Do what's best for you and the family. Times are tough. Hang in there.
P.S. As for the pharmacy not being all that it's cracked up to be...so is nursing. I know I'm not the only one burnt out from it. I question myself often, what have I gotten myself into? Well, a lot of factors go into my personal love-hate relationship with nursing but that's a whole other story...
Last edit by Little_Mouse on Jan 20, '13
I have a very similar background to you. It's not a bed of roses on this side either. It's messier and just as customer service oriented. And the starting salary is 40k around my parts. I'm not in a rural area. Think about it, you will probably pull in 1000-1200 per paycheck depending on how much you put in retirement, etc. for hard labor.
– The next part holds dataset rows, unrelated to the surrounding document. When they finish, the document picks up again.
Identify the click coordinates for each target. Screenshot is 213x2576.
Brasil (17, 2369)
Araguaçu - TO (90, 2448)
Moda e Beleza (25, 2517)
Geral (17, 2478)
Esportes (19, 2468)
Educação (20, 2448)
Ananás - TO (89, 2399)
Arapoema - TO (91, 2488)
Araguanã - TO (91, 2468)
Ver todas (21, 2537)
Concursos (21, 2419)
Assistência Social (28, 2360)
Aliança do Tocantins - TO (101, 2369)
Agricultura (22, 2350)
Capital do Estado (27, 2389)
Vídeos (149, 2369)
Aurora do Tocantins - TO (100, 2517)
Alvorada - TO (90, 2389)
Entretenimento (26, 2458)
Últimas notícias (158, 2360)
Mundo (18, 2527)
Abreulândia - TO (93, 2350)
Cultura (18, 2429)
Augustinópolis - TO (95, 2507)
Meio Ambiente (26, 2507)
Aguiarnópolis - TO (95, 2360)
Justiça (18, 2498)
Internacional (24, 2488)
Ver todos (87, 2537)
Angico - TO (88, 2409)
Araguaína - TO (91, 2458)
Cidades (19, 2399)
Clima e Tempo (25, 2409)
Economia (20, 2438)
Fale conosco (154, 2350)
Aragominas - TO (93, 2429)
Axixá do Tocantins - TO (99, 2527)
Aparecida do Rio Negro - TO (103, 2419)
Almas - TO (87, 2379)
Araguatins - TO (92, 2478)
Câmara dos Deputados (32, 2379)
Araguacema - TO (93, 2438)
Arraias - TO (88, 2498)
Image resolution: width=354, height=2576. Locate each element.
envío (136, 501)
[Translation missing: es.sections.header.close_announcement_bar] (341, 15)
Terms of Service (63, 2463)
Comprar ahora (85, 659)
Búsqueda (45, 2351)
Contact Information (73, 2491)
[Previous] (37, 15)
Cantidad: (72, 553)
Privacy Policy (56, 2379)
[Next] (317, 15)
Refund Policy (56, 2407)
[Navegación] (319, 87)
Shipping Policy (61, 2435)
I don't regret my decision to leave pharmacy however! It sounds like it got a lot worse (was in when every pharmD was pulling in major bank). I love, love what I'm doing right now. But I went in with my eyes wide open and hope you do too.
Read about the glut of new grad RNs. Oh and you think 13 hours of pharm work is taxing? Emotionally yes. But nursing is so, so much harder on your body and your heart. Lifting, holding, leaning, and pulling all day. Catching confused LOLs who can kick the crap out of you.